Dataset entries
★ ★ ★

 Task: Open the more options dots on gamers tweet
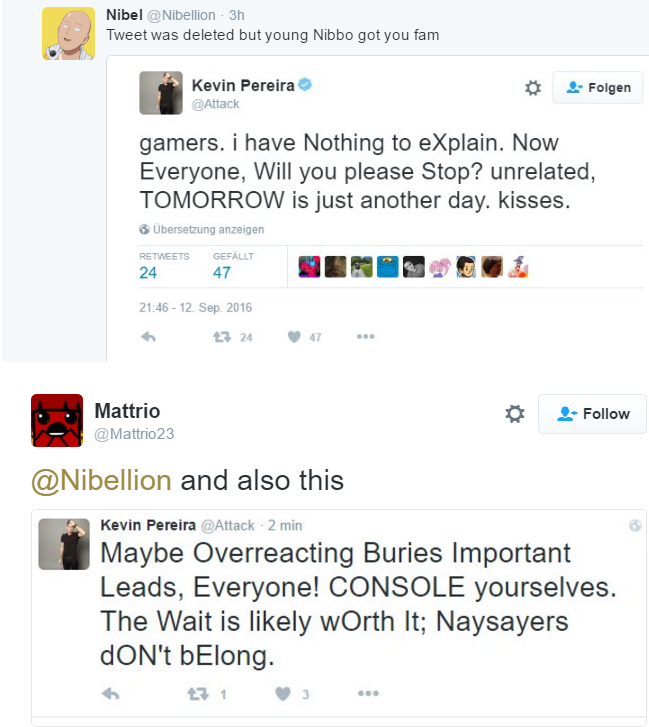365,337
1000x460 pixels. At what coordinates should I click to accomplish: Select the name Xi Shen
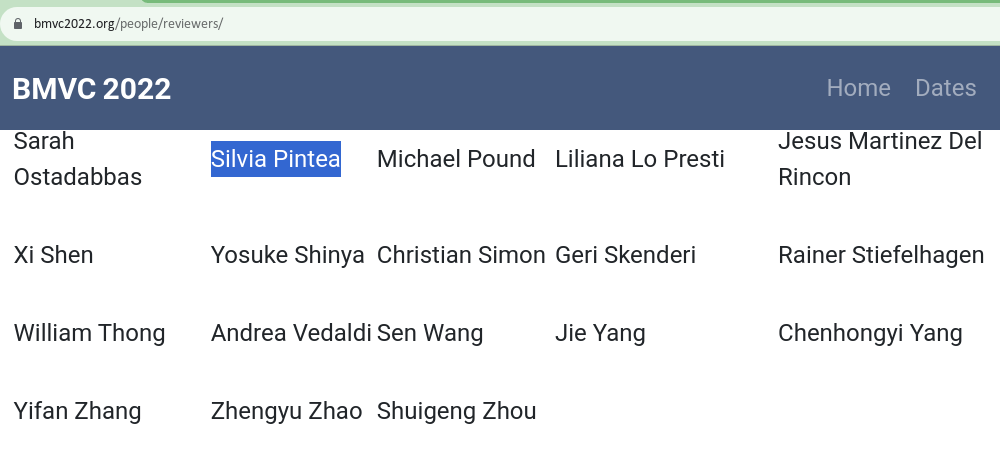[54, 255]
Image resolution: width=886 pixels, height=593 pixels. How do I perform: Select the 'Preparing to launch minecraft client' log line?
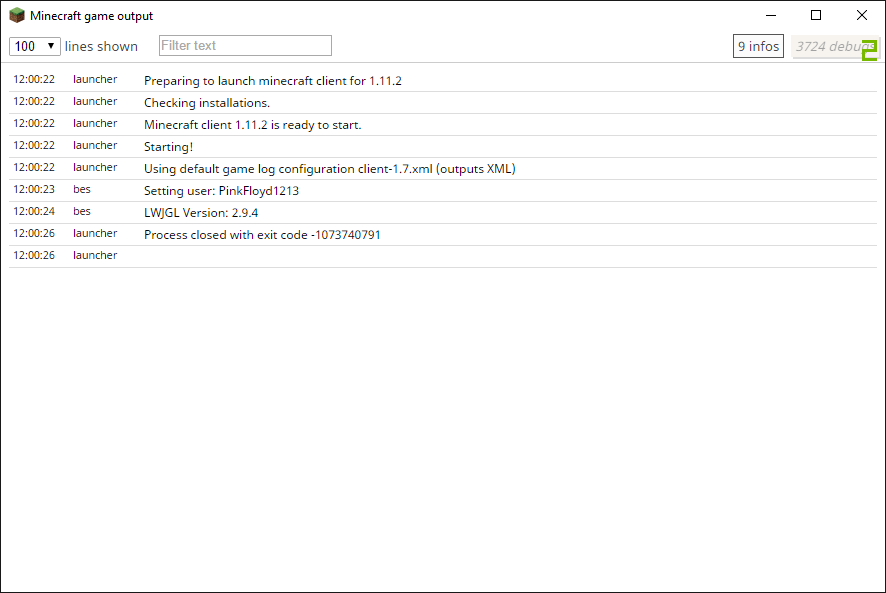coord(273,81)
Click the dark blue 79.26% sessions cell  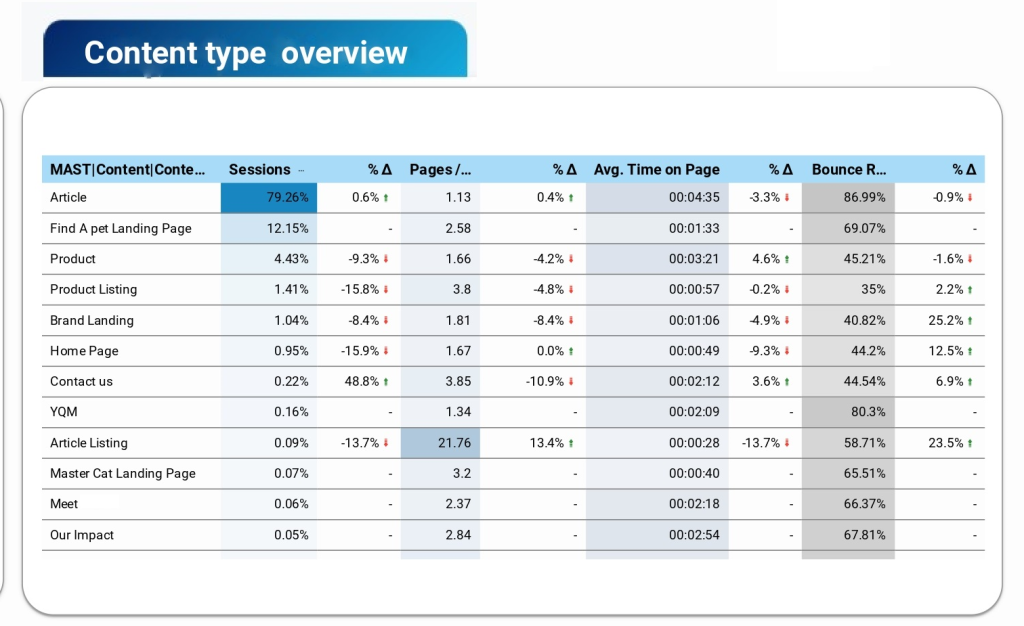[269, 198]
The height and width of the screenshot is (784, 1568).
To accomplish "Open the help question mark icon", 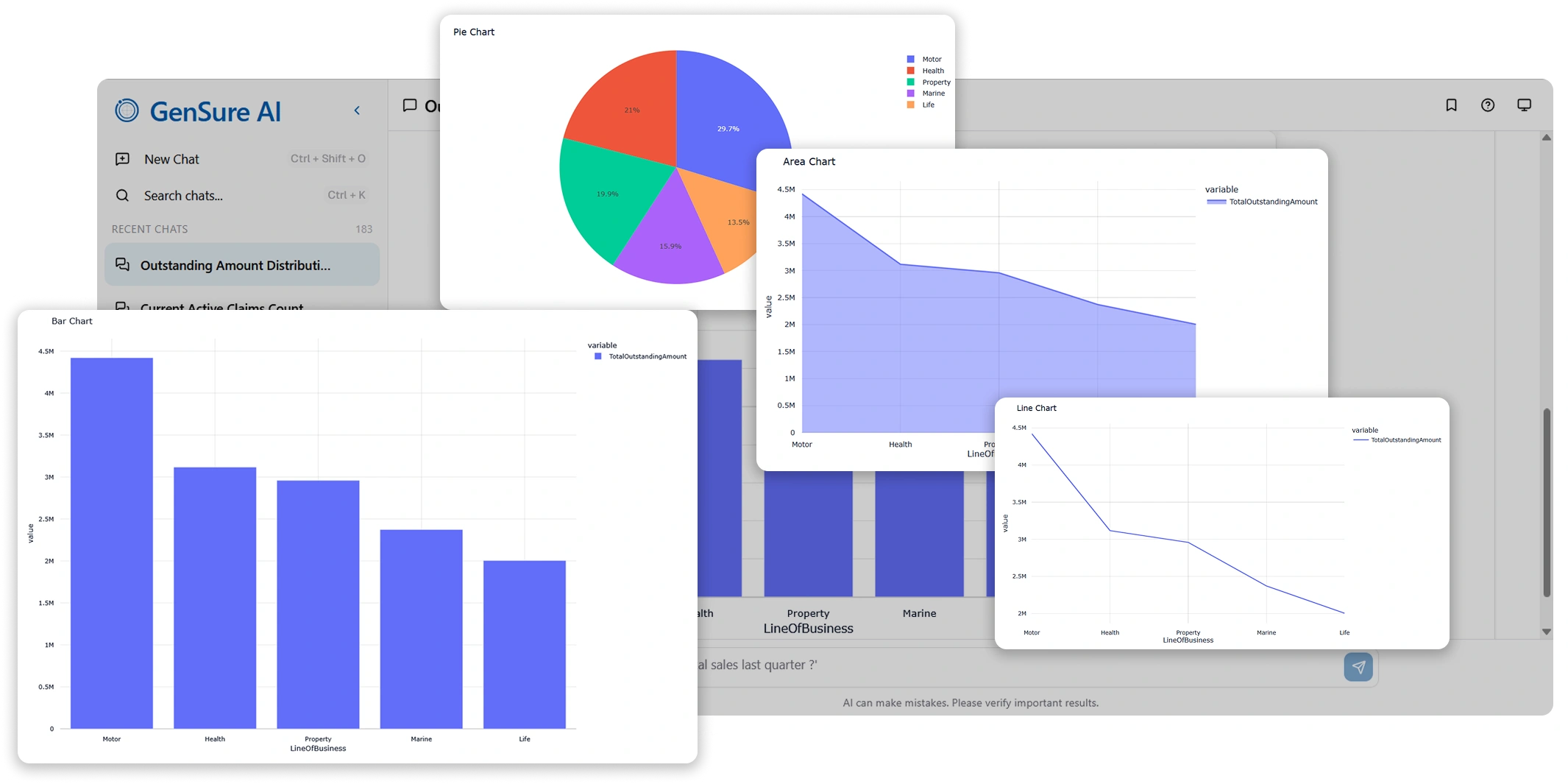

★ ★ ★

About this exercise: Your answer should be the lines above from the one that contains "The height and" through the last, set down exactly, with the pictures removed.

Finished exercise:
The height and width of the screenshot is (784, 1568).
To accomplish "Open the help question mark icon", 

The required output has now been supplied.